Please reproduce the entries that follow, keeping each word intact.

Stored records
────

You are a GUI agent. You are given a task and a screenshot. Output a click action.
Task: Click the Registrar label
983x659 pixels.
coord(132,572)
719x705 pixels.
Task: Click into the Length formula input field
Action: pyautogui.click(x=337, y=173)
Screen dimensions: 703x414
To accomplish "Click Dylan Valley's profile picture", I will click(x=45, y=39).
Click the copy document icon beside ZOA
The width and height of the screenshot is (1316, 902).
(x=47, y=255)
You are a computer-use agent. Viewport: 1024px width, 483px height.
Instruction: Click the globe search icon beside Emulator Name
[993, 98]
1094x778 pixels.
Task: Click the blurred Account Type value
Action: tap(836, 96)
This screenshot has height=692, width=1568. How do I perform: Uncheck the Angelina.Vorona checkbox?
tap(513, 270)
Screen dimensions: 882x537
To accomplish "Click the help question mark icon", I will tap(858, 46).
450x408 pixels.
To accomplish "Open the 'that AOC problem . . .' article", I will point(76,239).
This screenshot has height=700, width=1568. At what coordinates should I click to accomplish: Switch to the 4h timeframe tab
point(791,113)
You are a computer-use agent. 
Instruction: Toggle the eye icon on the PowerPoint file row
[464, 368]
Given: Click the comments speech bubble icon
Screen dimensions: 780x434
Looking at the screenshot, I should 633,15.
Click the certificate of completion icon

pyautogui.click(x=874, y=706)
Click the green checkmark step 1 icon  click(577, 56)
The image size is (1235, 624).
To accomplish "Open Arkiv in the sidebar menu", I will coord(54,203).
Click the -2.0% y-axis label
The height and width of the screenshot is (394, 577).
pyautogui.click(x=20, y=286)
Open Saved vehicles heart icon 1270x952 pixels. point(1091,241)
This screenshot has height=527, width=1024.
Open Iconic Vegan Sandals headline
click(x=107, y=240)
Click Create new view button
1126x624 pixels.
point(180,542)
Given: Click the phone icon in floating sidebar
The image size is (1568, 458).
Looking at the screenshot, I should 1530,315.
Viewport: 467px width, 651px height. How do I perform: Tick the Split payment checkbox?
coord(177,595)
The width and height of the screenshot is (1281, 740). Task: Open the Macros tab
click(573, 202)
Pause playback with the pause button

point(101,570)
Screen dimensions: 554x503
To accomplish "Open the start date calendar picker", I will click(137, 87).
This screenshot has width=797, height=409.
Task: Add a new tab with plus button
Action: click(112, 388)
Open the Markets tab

────

Response for this exercise:
You are a GUI agent. You are given a task and a screenshot. Output a click action.
Task: Click the Registrar label
983x659 pixels.
coord(132,572)
719x705 pixels.
Task: Click into the Length formula input field
Action: pyautogui.click(x=337, y=173)
Screen dimensions: 703x414
To accomplish "Click Dylan Valley's profile picture", I will click(x=45, y=39).
Click the copy document icon beside ZOA
The width and height of the screenshot is (1316, 902).
(x=47, y=255)
You are a computer-use agent. Viewport: 1024px width, 483px height.
Instruction: Click the globe search icon beside Emulator Name
[993, 98]
1094x778 pixels.
Task: Click the blurred Account Type value
Action: tap(836, 96)
This screenshot has height=692, width=1568. How do I perform: Uncheck the Angelina.Vorona checkbox?
tap(513, 270)
Screen dimensions: 882x537
To accomplish "Click the help question mark icon", I will tap(858, 46).
450x408 pixels.
To accomplish "Open the 'that AOC problem . . .' article", I will point(76,239).
This screenshot has height=700, width=1568. At what coordinates should I click to accomplish: Switch to the 4h timeframe tab
point(791,113)
You are a computer-use agent. 
Instruction: Toggle the eye icon on the PowerPoint file row
[464, 368]
Given: Click the comments speech bubble icon
Screen dimensions: 780x434
Looking at the screenshot, I should 633,15.
Click the certificate of completion icon

pyautogui.click(x=874, y=706)
Click the green checkmark step 1 icon  click(577, 56)
The image size is (1235, 624).
To accomplish "Open Arkiv in the sidebar menu", I will coord(54,203).
Click the -2.0% y-axis label
The height and width of the screenshot is (394, 577).
pyautogui.click(x=20, y=286)
Open Saved vehicles heart icon 1270x952 pixels. point(1091,241)
This screenshot has height=527, width=1024.
Open Iconic Vegan Sandals headline
click(x=107, y=240)
Click Create new view button
1126x624 pixels.
point(180,542)
Given: Click the phone icon in floating sidebar
The image size is (1568, 458).
Looking at the screenshot, I should 1530,315.
Viewport: 467px width, 651px height. How do I perform: Tick the Split payment checkbox?
coord(177,595)
The width and height of the screenshot is (1281, 740). Task: Open the Macros tab
click(573, 202)
Pause playback with the pause button

point(101,570)
Screen dimensions: 554x503
To accomplish "Open the start date calendar picker", I will click(137, 87).
This screenshot has width=797, height=409.
Task: Add a new tab with plus button
Action: click(112, 388)
Open the Markets tab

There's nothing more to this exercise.